> [How to complete this task] Each line from the one containing "Task: Click the 'Li" to the end of the records should be copied exactly, and no other line.

> [Study material]
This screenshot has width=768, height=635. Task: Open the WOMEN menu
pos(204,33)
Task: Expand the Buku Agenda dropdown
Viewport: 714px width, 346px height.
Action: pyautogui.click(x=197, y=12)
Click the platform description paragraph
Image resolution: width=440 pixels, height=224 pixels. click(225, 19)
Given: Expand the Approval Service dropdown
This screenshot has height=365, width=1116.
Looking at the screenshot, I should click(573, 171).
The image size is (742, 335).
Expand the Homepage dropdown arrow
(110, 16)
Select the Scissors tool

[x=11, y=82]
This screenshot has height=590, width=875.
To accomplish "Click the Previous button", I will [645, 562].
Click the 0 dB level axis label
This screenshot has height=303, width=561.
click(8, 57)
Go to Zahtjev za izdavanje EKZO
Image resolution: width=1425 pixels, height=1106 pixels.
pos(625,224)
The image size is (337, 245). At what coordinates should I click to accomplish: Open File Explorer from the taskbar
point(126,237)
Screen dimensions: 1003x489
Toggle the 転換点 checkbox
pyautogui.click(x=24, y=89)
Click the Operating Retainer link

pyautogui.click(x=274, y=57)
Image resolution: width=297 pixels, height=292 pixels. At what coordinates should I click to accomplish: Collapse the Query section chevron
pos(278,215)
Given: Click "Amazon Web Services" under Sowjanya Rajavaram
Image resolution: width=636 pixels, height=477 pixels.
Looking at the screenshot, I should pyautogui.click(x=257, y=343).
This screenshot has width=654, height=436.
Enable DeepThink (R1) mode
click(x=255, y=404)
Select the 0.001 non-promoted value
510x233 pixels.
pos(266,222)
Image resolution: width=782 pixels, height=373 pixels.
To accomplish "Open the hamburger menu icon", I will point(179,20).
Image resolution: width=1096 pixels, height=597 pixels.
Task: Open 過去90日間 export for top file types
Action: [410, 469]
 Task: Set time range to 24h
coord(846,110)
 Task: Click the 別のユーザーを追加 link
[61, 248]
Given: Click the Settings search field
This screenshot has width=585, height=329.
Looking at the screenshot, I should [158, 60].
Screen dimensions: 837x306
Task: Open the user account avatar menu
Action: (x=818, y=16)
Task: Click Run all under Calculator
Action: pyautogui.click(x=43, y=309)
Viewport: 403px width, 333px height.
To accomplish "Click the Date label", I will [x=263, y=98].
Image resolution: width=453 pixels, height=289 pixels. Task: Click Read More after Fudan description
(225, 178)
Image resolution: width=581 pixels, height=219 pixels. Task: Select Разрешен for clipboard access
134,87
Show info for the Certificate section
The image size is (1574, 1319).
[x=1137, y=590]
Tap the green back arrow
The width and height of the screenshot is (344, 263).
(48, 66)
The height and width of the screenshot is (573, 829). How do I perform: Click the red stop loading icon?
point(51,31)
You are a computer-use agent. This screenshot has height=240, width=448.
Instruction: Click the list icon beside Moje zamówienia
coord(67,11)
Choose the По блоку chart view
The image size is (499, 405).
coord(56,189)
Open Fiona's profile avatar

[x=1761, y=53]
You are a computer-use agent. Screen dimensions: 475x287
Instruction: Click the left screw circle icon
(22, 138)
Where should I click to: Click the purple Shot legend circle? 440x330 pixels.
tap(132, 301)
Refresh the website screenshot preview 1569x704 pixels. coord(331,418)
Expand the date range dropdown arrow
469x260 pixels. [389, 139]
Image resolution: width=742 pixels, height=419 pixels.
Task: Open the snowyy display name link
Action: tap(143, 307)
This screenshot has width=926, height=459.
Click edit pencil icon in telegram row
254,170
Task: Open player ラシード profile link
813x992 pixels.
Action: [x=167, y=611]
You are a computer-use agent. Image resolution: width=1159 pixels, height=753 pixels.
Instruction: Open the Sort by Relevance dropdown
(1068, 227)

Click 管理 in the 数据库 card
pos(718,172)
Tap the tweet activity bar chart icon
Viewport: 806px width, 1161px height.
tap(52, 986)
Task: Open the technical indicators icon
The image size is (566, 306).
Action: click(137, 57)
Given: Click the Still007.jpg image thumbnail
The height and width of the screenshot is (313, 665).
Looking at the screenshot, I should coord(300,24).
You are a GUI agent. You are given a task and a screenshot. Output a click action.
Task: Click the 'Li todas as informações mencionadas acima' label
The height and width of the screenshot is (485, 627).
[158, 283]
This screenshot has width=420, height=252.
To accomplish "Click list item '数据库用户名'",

> [Reply]
Task: Click the 'Li todas as informações mencionadas acima' label
The height and width of the screenshot is (485, 627).
[158, 283]
This screenshot has width=420, height=252.
To accomplish "Click list item '数据库用户名'",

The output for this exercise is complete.